As I’ve watched horror films over the years, I’ve seen a lot of inspirations for the antagonists. There are threats from insanity (slashers), threats from technology (mad scientists), threats from wronged nature (Godzilla), threats from the supernatural (any number of paranormal films), and even a few threats of biblical origin. The Reaping falls into the last category; as with The Abominable Dr. Phibes, it draws upon the ten plagues of Egypt, as detailed in Exodus, for its inspiration. Unlike that Vincent Price vehicle, however, the plagues in The Reaping do not have a mad scientist at their origin; they appear to genuinely be supernatural.
But appearances aren’t everything, which is where Hilary Swank comes into this Stephen Hopkins picture. Swank plays a former minister turned professional skeptic, a professor who travels the world debunking miracles and supernatural events. When David Morrissey tells her of a small town that seems to be undergoing the biblical plagues, she and her assistant (Idris Elba) head in to find out what’s really going on.
There’s a lot to be said in The Reaping‘s favor. The special effects are, while generally not overdone, convincing in their effectiveness. And Hopkins doesn’t try to oversell it early on. He knows a river of blood is gruesome to look at, but not worthy of a jump scare, at least not when you know it’s just sitting there. In fact, despite its horror movie categorization, this is a film that primarily goes for a sense of “eerie” over “scary”. Nobody who can handle a standard action film should worry about getting nightmares from this film; it’s not trying for that.
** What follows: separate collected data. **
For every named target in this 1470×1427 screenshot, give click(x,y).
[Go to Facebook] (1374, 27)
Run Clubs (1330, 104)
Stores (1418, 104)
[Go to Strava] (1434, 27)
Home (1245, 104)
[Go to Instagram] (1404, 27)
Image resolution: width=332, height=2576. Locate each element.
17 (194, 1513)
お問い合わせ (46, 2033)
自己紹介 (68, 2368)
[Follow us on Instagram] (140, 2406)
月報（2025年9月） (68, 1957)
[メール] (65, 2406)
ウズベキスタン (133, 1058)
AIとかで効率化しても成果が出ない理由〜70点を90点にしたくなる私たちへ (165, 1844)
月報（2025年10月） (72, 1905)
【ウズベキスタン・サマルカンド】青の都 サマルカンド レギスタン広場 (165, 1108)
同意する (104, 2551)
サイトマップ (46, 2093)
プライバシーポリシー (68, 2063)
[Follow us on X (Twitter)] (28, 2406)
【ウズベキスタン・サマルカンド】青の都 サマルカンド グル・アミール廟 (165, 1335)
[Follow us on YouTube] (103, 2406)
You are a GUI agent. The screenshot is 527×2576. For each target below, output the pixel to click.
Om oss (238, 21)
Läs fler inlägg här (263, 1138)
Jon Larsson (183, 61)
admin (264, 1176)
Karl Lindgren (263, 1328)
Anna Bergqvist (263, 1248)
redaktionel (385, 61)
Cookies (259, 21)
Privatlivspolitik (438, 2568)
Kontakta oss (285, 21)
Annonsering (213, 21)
Instead, it tries to gradually increase emotional tension and a sense of the bizarre as matters progress. And with the townsfolk becoming increasingly nervous, and increasingly ready to blame an isolated young girl (AnnaSophia Robb) as the source of their woes, it mostly succeeds on that. Swank, of course, is determined to save the girl by finding a rational explanation for everything before a lynch mob forms. But the more things happen, the more supernatural they appear to be.
There are a few problems with the film, though. The first is that we really only have a couple characters to care about, and we already know what the main character’s emotional arc is going to look like. (Ex-preacher turned atheist? Hmm… what are the writers going to do with her?) Second, and I admit this is a minor point, is that it does get its details wrong on its biblical references. At one point, a character states the plagues are happening one after another in the exact order as they unfold in the Bible, and that this cannot be a coincidence. Yet in fact they aren’t in order. It’s a very minor thing, and I wouldn’t have noticed, let alone been bothered by it, if they hadn’t brought it up. But they did bring it up.
The last issue is a little bit spoilerish, and I won’t say exactly what it is, but just discussing it a little may constitute a spoiler as it has to do with the ending. Like a lot of horror films, there’s a last-minute twist at the end, and like a lot of horror films, it adds a sense that things aren’t truly over. In this case, it feels a bit like a kick in the teeth. It not only gives the whole thing a certain sense of futility, but it feels as if it undermines the central message that the film makes — if all parts up until then are considered. A last minute “still a threat” twist works in a lot of horror films, but it doesn’t feel right in this film.
Even so, despite those issues, The Reaping is still a reasonably entertaining film, and might be particularly suited for people who want something that’s just a little bit dark and supernatural for Halloween without going for the truly intense scares.